Each entry below is to be written out exactly, and the pictures are to be left out.

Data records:

┏━━

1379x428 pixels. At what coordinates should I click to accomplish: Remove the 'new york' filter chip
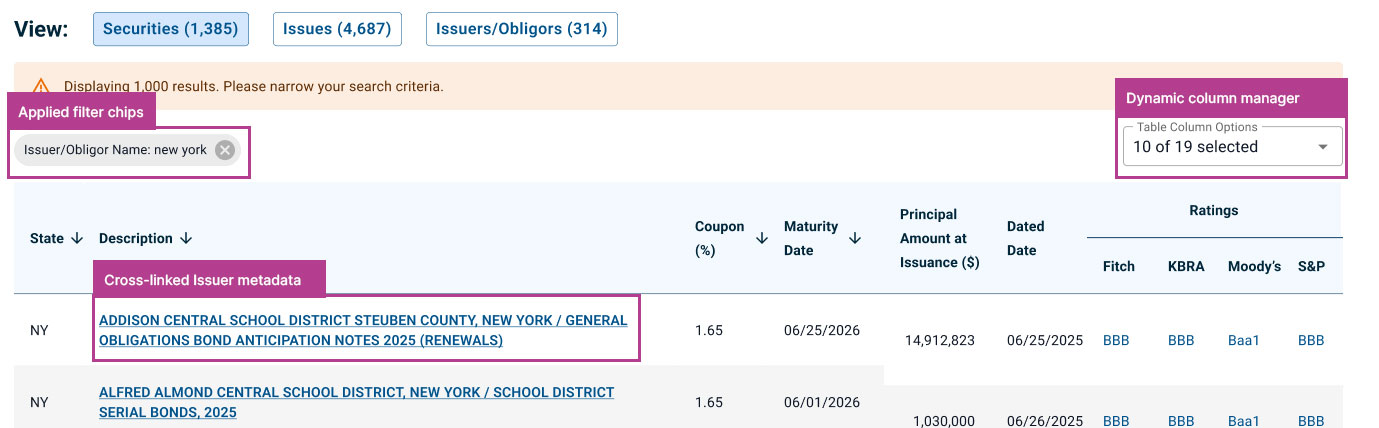225,150
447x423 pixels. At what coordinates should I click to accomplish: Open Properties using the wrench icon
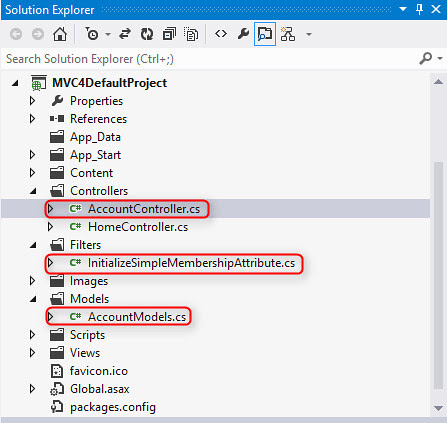coord(243,34)
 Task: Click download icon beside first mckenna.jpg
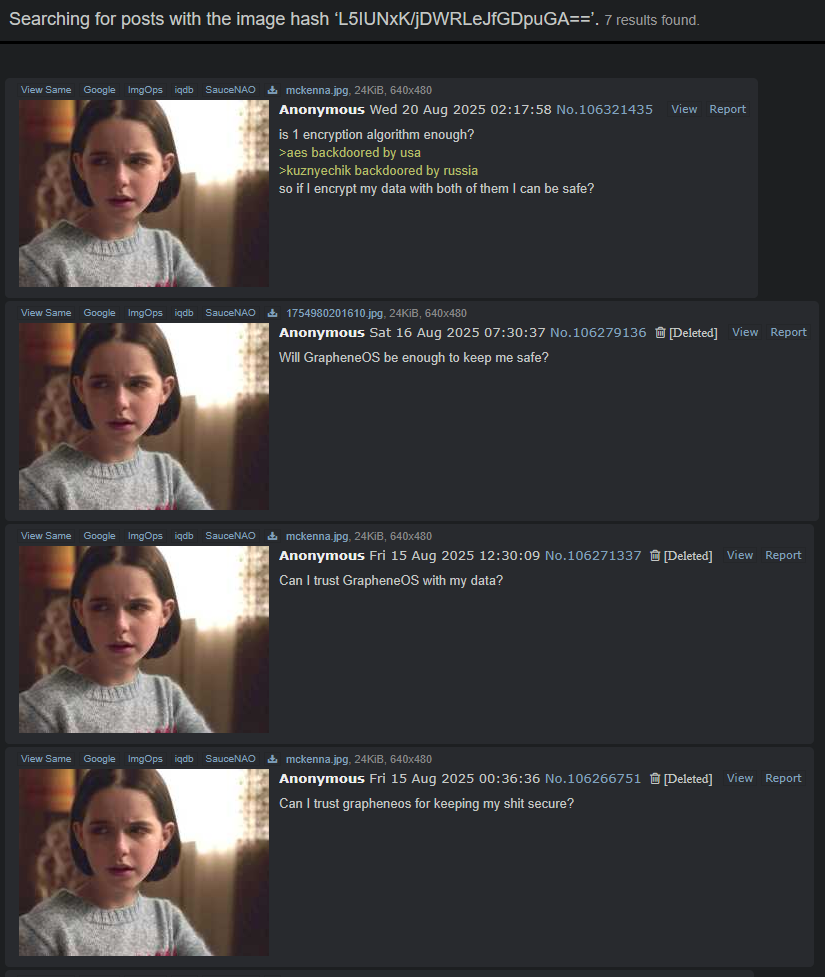[272, 90]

┗━━

# [SOLVED EXERCISE]
1379x428 pixels. At what coordinates should I click to accomplish: Remove the 'new york' filter chip
225,150
447x423 pixels. At what coordinates should I click to accomplish: Open Properties using the wrench icon
coord(243,34)
 Task: Click download icon beside first mckenna.jpg
[272, 90]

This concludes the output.